Jargon-Busting Guide to Data Terms

Single Source of Truth terminology  explained

Creating a single source of truth is a pre-requisite for today’s data-driven business. At PTR we specialise in advising you on what that might look like as well as creating the trusted repository itself. As we explain in this comprehensive article Your Single Source of Truth – What is it and how do I get it? there are many options.

The basic concepts outlined in the piece are straightforward and we highly recommend you have a read if you are considering a data project, but the terminology can be baffling and so we have created a jargon-busting guide to data terms to help. You might also find the article AI Decoded - Beyond the Buzzwords useful too!

 

Single Source of Truth (SSOT)

A Single Source of Truth (SSOT) is a centralised data repository that brings together information from many different systems across your business. It breaks down silos and gives everyone access to the same trusted data. Always up to date, it eliminates inconsistencies and acts as a backbone for both AI applications and an overarching data-driven strategy.

Data Lake

data lake is a centralised storage system that holds raw, unprocessed data in its original format (like files, videos, or database dumps) until you need it. Think of it as a "catch-all bucket" for everything your organisation generates – sales records, social media posts, sensor data, etc.

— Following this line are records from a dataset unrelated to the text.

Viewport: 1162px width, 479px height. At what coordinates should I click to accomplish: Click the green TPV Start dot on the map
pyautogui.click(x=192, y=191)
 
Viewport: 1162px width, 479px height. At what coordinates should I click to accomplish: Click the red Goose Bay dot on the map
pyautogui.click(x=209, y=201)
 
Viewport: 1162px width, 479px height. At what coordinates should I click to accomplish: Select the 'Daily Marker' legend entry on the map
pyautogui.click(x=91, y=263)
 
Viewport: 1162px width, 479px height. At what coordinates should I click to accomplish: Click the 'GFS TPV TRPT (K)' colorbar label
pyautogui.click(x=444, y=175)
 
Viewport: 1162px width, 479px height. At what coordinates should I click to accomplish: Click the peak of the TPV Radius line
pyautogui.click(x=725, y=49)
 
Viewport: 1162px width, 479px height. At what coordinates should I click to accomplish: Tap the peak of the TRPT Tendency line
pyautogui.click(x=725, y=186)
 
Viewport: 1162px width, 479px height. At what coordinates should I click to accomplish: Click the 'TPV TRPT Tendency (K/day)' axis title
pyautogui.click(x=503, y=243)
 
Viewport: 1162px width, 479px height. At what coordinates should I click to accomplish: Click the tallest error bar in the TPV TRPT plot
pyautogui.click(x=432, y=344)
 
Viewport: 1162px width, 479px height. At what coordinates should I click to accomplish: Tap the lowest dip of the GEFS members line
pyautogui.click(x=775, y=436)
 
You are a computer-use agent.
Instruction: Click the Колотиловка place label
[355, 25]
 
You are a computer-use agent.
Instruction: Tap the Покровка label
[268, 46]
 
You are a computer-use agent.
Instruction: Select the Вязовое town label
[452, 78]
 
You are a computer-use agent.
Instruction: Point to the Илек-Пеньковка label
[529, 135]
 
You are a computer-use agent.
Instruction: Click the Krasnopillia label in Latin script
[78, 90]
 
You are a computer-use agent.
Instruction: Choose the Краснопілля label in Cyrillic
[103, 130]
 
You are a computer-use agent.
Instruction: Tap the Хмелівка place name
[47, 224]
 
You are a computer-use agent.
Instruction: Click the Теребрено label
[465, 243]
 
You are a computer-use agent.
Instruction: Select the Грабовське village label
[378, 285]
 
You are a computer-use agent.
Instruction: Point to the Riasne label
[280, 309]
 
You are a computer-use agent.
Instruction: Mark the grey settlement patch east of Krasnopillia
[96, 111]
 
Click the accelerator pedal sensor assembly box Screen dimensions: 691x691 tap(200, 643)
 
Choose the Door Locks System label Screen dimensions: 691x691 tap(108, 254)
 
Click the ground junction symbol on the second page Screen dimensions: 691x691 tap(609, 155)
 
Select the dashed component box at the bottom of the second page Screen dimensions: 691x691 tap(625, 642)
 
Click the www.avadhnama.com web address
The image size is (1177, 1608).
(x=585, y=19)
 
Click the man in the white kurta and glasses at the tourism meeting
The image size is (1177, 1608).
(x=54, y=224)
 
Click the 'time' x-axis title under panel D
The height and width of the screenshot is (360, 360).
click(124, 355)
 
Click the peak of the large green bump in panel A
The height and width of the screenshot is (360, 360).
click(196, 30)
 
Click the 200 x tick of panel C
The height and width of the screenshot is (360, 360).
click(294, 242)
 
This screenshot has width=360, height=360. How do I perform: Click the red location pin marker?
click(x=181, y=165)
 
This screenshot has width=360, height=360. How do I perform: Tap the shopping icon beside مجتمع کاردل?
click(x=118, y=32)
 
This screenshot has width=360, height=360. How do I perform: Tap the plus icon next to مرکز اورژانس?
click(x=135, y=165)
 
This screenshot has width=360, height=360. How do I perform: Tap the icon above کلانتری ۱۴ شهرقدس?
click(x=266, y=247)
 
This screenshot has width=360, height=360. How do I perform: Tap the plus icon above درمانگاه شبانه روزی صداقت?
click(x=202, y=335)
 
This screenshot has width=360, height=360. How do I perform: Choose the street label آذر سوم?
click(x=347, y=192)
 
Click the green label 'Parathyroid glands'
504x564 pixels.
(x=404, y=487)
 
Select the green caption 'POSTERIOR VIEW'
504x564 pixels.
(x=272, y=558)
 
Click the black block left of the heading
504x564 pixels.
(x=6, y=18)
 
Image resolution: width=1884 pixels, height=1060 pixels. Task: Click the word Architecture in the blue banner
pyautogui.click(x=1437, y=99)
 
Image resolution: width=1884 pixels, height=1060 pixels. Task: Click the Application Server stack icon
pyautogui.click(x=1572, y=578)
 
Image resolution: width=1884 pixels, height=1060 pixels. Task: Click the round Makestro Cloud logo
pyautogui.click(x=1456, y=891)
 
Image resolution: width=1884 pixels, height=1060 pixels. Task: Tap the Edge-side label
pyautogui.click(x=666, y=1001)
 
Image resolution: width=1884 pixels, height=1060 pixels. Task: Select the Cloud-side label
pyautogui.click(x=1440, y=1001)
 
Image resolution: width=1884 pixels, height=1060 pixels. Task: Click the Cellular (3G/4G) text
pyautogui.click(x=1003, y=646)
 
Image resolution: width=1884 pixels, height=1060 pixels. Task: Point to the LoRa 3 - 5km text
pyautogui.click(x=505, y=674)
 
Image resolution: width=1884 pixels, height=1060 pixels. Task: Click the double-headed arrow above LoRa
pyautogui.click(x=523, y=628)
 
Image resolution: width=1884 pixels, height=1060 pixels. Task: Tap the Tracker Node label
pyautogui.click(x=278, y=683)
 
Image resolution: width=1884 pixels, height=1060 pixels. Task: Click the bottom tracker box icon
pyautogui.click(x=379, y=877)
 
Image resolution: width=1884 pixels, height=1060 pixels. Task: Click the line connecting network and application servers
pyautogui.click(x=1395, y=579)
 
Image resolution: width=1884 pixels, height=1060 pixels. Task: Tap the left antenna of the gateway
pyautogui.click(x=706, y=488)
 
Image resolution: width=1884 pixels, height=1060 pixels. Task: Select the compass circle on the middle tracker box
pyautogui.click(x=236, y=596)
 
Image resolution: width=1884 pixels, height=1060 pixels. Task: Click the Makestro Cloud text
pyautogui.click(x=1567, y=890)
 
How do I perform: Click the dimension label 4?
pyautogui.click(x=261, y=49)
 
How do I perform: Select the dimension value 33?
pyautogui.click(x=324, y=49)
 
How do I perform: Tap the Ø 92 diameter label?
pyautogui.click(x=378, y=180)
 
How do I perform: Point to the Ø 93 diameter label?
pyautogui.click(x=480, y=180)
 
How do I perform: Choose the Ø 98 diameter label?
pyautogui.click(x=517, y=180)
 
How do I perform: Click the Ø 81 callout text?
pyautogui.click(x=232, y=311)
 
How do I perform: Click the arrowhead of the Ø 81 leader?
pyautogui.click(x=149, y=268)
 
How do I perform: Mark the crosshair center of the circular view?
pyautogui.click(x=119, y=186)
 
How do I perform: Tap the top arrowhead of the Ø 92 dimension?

While a data lake can store all your data in one place, it’s not automatically a trustworthy source. The raw data is like random items in a cupboard – you need governance (labels, expiration dates etc) and tools to make it reliable.

Adding structure and rules will help transform the raw data into a single source of truth

Data Warehouse

A data warehouse is a structured storage system designed to hold processed, organised data ready for analysis – like a library where books are sorted by category. It transforms raw data from multiple sources (sales systems, apps, etc) into consistent formats for use in reports and business intelligence.

It consolidates data from multiple sources into a relational format, serving as an organisation’s "single source of truth" for reporting and decision-making.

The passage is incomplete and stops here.